ACTE I - SCENE II LES MEMES, ETIENNE
CHANAL (à ETIENNE, tout en continuant d'arranger son phonographe.)
Madame voudrait déjeuner.
ETIENNE
Bien, monsieur.
(Il sort.)
CHANAL (même jeu.)
Mais enfin, qu'est-ce que tu peux faire dehors? C'est tous les jours la même chose. Tu es sortie depuis neuf heures.
FRANCINE (pincée.)
C'est heureux! Ça m'a permis de rentrer moins tard…
CHANAL
Vraiment, c'est à se demander… !
FRANCINE (allant à lui et, le prenant par le bras gauche, le faisant pivoter.)
Quoi? Quoi? Qu'est-ce que tu vas encore imaginer?… Non, mais dis tout de suite que j'ai un amant.
CHANAL (calme et ironique.)
Ma foi…!
FRANCINE
Oh !… As-tu l'esprit assez perverti pour voir toujours le mal dans tout!…(Redescendant.)
Un amant, j'ai un amant maintenant! (CHANAL hausse les épaules.)
Quoi? (Elle fait le geste de CHANAL.)
Qu'est-ce que ça veut dire, ce geste?
CHANAL (redescendant vers elle et avec bonhomie.)
Mais non, ma pauvre enfant! Je sais très bien que tu n'as pas d'amant.
FRANCINE (étonnée et légèrement vexée.)
Ah?
CHANAL
Un amant, toi? Ah! je suis bien tranquille.
FRANCINE (vexée.)
Et pourquoi ça, je n'aurais pas d'amant?
CHANAL
Parce que!… Parce que tout en toi démontre le contraire. Parce qu'il y a des femmes qui sont faites pour avoir des amants et d'autres qui ne le sont pas.
FRANCINE (révoltée.)
Oh!
CHANAL
Parce que je n'ai pas vécu cinq ans avec toi sans te connaître à fond. Toi, un amant? allons donc! Tu as l'étoffe d'une brave petite femme, d'une bonne mère de famille… (Badin)
à qui il ne manque que des enfants pour l'être tout à fait ; mais ça, ça n'est pas de notre faute. (En ce disant, il l'embrasse joyeusement ; maussade, FRANCINE dégage sa tête.)
Enfin… enfin, tu n'as pas de tempérament… Que diable!… je le sais bien! (Il remonte vers le piano.)
FRANCINE (piquée, s'attachant à ses pas.)
Ah ! c'est comme ça ! Eh bien ! je ne voulais pas te le dire, mais puisque tu m'y forces, (Frappant du poing sur le piano.)
eh bien ! j'ai un amant, là!
CHANAL (qui a fait le tour du piano de façon à être dans la partie cintrée. Calme et moqueur.)
Oui-da?
FRANCINE (en face de lui, devant le clavier.)
Parfaitement !… et que j'aime!… et qui m'aime.
CHANAL (la félicitant ironiquement.)
Mais… c'est bien, ça!
FRANCINE (furieuse de voir qu' elle n'atteint pas son but.)
J'ai un amant, j'ai un amant, j'ai un amant!
CHANAL (la regarde une seconde en souriant, puis.)

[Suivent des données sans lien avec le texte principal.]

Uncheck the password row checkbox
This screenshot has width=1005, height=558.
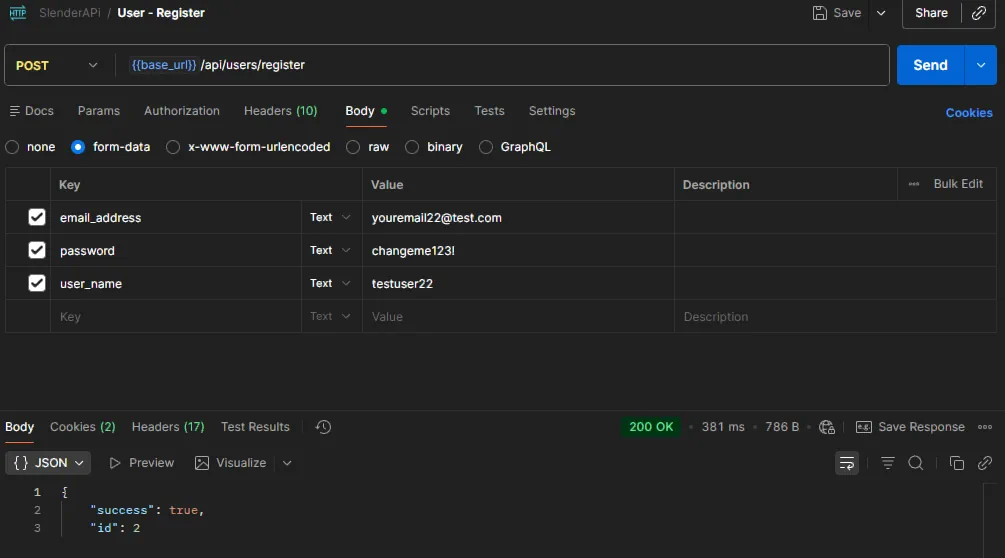tap(37, 251)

Eh bien ! tu lui diras bien des choses de ma part!
FRANCINE (indignée, redescendant.)
Oh !
CHANAL (suivant son mouvement et allant à elle.)
Ah ! ma pauvre enfant, comme tu t'y prends mal pour me faire peur. Un amant, toi! laisse-moi donc tranquille!… Tiens! veux-tu que je te dise? tu te vantes.
FRANCINE
Moi !
CHANAL
- Oui, madame ! C'est très humiliant, mais vous n'êtes qu'une honnête femme!
FRANCINE (crispant les mains.)
Ce qu'il faut s'entendre dire!
CHANAL
Avoue que j'ai raison.
FRANCINE (avec énergie.)
Non.
CHANAL
Si.
FRANCINE (plus énergiquement encore.)
Non.
CHANAL (avec un haussement d'épaules.)
Allons donc! (Brusquement.)
Tiens! Ose donc me le dire en face que tu as un amant!
(Entre le "allons donc" et le "tiens! ose donc…" sonnerie à la porte d'entrée.)
FRANCINE (hésite un instant puis exaspérée de son impuissance, comme prête à griffer.)
Oh ! tu m'agaces !
CHANAL (triomphant.)
Eh! tu vois bien! (Lui donnant une tape amicale sur la joue)
Tiens ! t'es une grosse bête !
(FRANCINE a un geste d'humeur et gagne la droite, CHANAL remonte un peu.)